Hi,
I was wondering if there are any documentations on how to analyze the ARM pipeline. I have access to thunderx2 nodes, and i'd like to make bottleneck analysis like can be done on intel chips. i can get the formulas to get compute the different metrics for a skylake here https://github.com/andikleen/pmu-tools/blob/master/skl_client_ratios.py. i checked the regular arm docs, ARM Architecture Reference Manual ARMv8, for ARMv8-A architecture profile, and Programmer’s Guide for ARMv8-A and i did not find any information.
thanks,
thanks for the links. i'll definitely take a look. i have a number of openmp benchmarks and i'm trying to understand bottlenecks on the thunderx2. i know my way around perf, so i am interested in trying to figure out which perf events to focus on. i'll take a look at the trial version
yectli
saw the video. thanks. i was hoping to find a resource like this,
https://github.com/torvalds/linux/tree/master/tools/perf/pmu-events/arch/x86
here you can get a breakdown and information on how the top-down is computed. i like to understand what is going on. when i check the aarch64, it is empty
https://github.com/torvalds/linux/tree/master/tools/perf/pmu-events/arch/arm64/cavium/thunderx2
is there a white paper, document or something url where i could get more info on the thunderx2 top-down approach? i'm trying to learn more about the pipeline etc
thanks
Hi Yectli,
Thanks for clarifying.

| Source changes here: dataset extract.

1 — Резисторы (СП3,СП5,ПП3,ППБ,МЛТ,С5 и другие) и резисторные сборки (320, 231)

This is an interesting query and I do not believe such a document exists today. I have forwarded your request to my colleague Florent who created the webinar and is one of our experts on the subject, we will do our best to assist you.
Best regards,
Patrick
if you share the formulas in this forum, or on some arm document, people can write the url in the reference portion of the white paper or other publications. that way people can share knowledge and make it easier to profile on aarch64. that is a win for everyone and ARM too. formulas for the main categories and subcategories. people want to see why their code is core bound, or memory bound. whether it is l1bound, l2 bound, external memory bound, etc.